MSACL 2023 Abstract

Introduction:

We are now living in a new era with new normal after the COVID-19 pandemic. Recently, respiratory syncytial virus (RSV) has been another concern as it surges among children. In addition to influenza viruses, not only are their symptoms similar at early stages, but they are also both enveloped viruses with several common biological properties, often leading to challenges in accurate identification. Thus, there is a need to develop a faster and more specific analytical tool that can differentiate infectious diseases.

Among different viral components, nucleocapsid protein or nucleoprotein (NP) is highly conserved and specific for infectious disease virus types. Therefore, targeting NP could provide a more robust and faster way for disease identification.

This study describes a targeted approach for the simultaneous detection of NPs from different respiratory infectious diseases using immunoprecipitation (IP) and liquid chromatography-tandem mass spectrometry (LC-MS/MS).

Objectives:

To monitor multiple infectious diseases in a fast and sensitive way using immunoprecipitation and selected reaction monitoring.

Methods:

Prior to IP, equal amounts of all biotinylated antibodies were pooled together as one antibody panel for this study. The biotinylated antibody panel was added to samples collected via nasopharyngeal swabs in viral transport media (VTM) followed by incubation for 15 minutes at 25 C degree with rotation. The antigen-antibody complex in VTM was directly subjected to IP using Thermo Scientific™ Pierce™ MS-Compatible IP Kit (Streptavidin).

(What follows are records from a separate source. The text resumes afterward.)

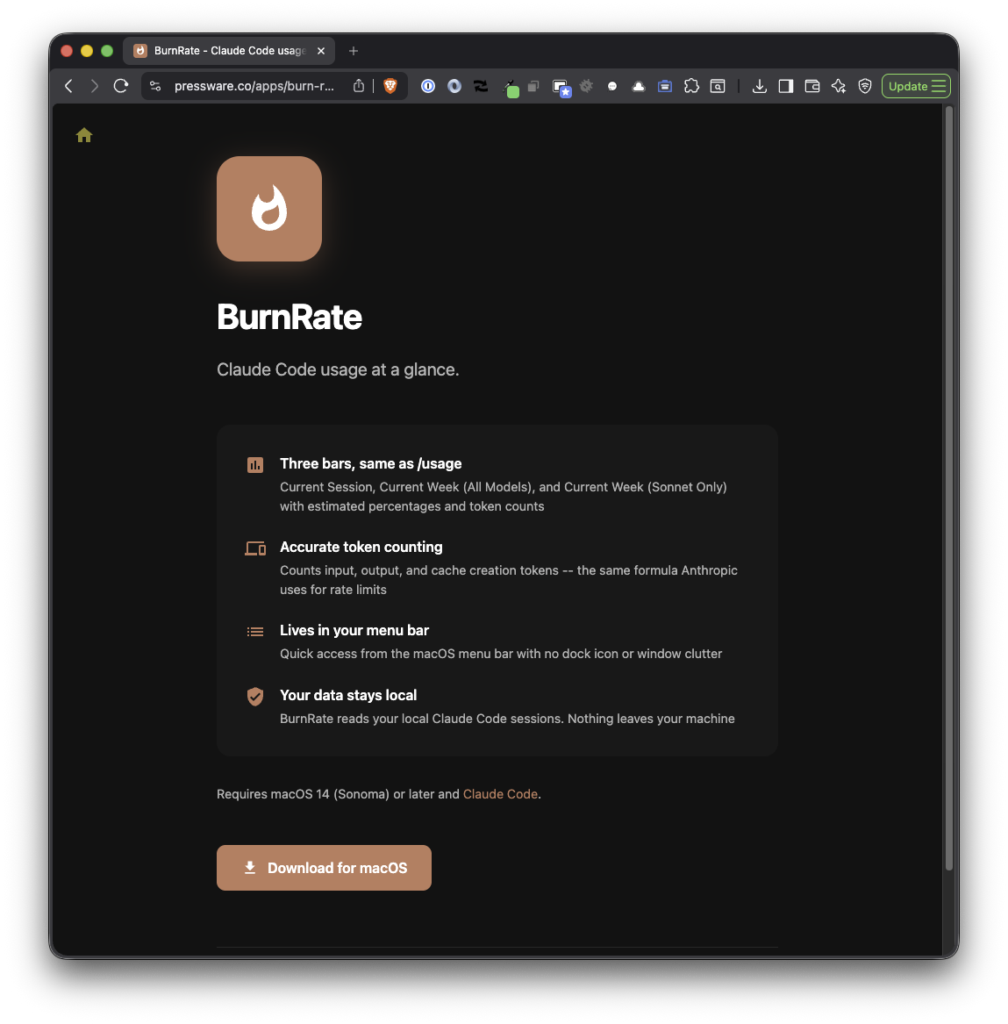The width and height of the screenshot is (1008, 1024).
Task: Click Download for macOS button
Action: (324, 868)
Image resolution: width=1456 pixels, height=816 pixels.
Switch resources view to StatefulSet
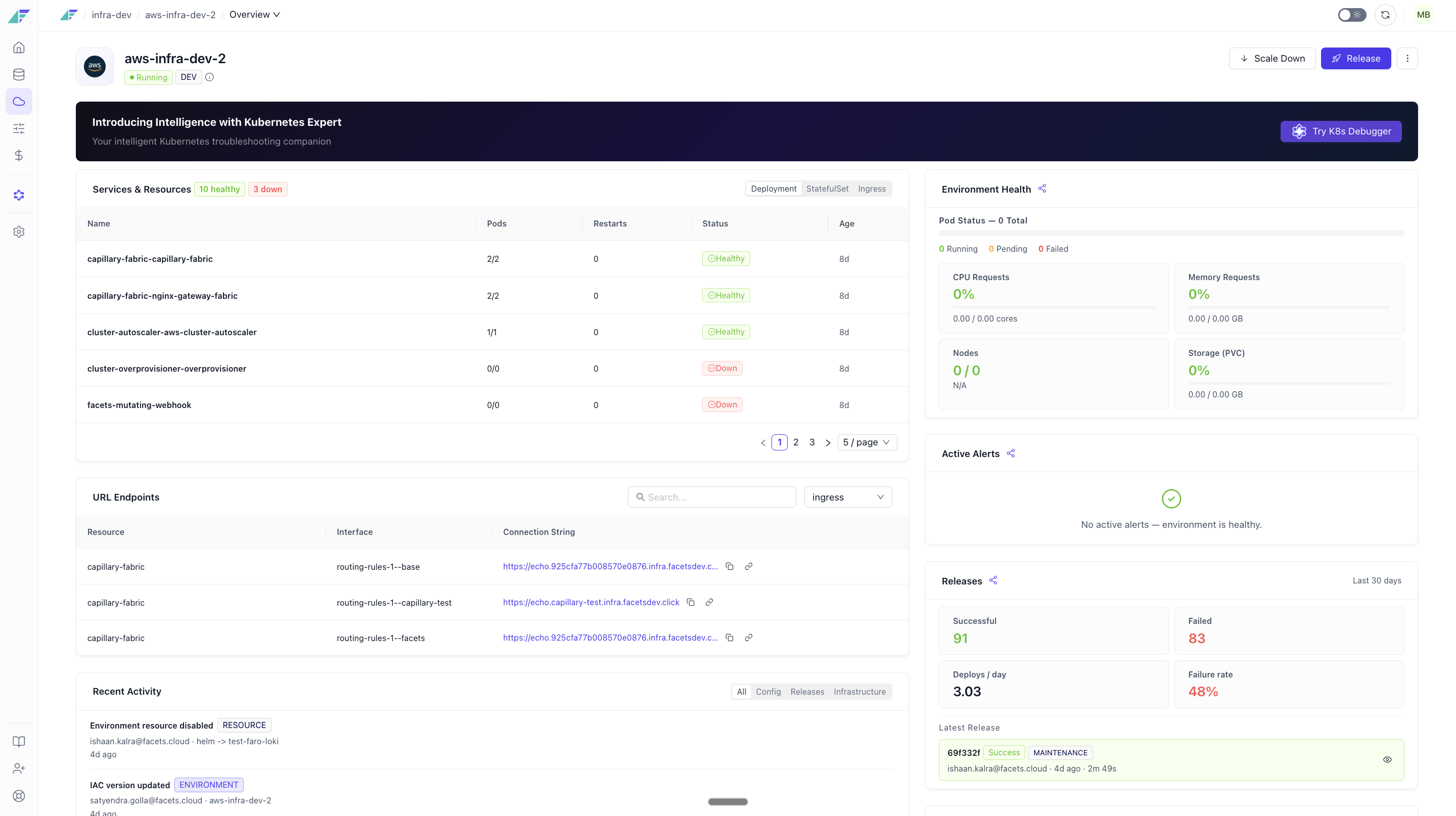coord(827,189)
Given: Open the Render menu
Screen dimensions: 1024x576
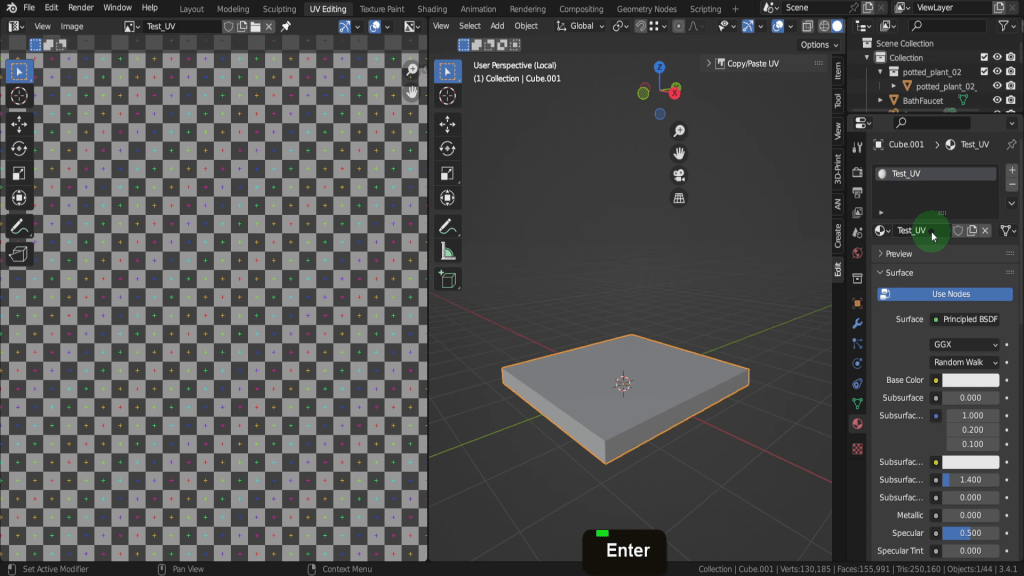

The IP purified samples were then digested for 15 minutes at 70 C degree with vortexing at 1000 rpm using SMART Digest™ Trypsin Kits and analyzed by Thermo Scientific™ Vanquish™ MD HPLC system hyphenated to Thermo Scientific™ TSQ Altis MD mass spectrometer. Data acquisition, processing and reporting were performed using TraceFinder™ LDT software 1.0.

Results:

Multiple viruses, SARS-CoV-2, influenza virus A and B types, RSV, and human coronavirus (HCoV-229E), were selected to show that this method can distinguish different disease viruses. The protein sequences of those selected NPs are mostly unique to each disease type and remain unchanged regardless of their variants, resulting in a reliable target peptides list for selected reaction monitoring (SRM). Combining with IP which uses a specific antigen-antibody interaction, it provides a highly targeted and confident detection of each disease. Thus, this approach is much simpler and robust with minimal changes when compared to other methods targeting different components such as the spike protein.

The workflow was optimized from sample preparation to LC-MS analysis. The protein precipitation and post sample clean-up were eliminated. From IP procedure, two incubation steps for antigen-antibody complex formation and immobilization on the magnetic beads were reduced to 15 minutes each (originally 1 hour each). Trypsin digestion incubation time was optimized to 15 minutes (previously 90 minutes). Particularly, the reduction of trypsin digestion time was achieved owing to a generation of much cleaner sample matrix by IP. The entire process was finalized to less than 1 hour from 4 hours. LC-MS run time was also optimized to 5 minutes.

A total of 12 peptides were successfully monitored (2 to 3 peptides per disease) by SRM. Calibration curve was generated with stable isotope-labeled standards (Thermo Scientific HeavyPeptide AQUA Ultimate). With criteria of % RSD < 15, CV < 15, and R2 > 0.99, LOQs were determined to be between 0.05 and 1 fmol of peptides on LC column with retention time variation ± 0.01 minutes. The method significantly improved the sensitivity and turn-around time, compared to other digestion or peptide enrichment methods.

Conclusion:

• Simple and robust approach by targeting the nucleoprotein component of the enveloped virus.
• Quick sample preparation taking < 1 hour and virus detection using 5-minute LC-MS method.
• MS-compatible and clean sample matrix generation by immunoprecipitation.
• Highly targeted, sensitive, and confident detection by immunoprecipitation and selected reaction monitoring.

For Research Use Only – Not For Diagnostic Procedures.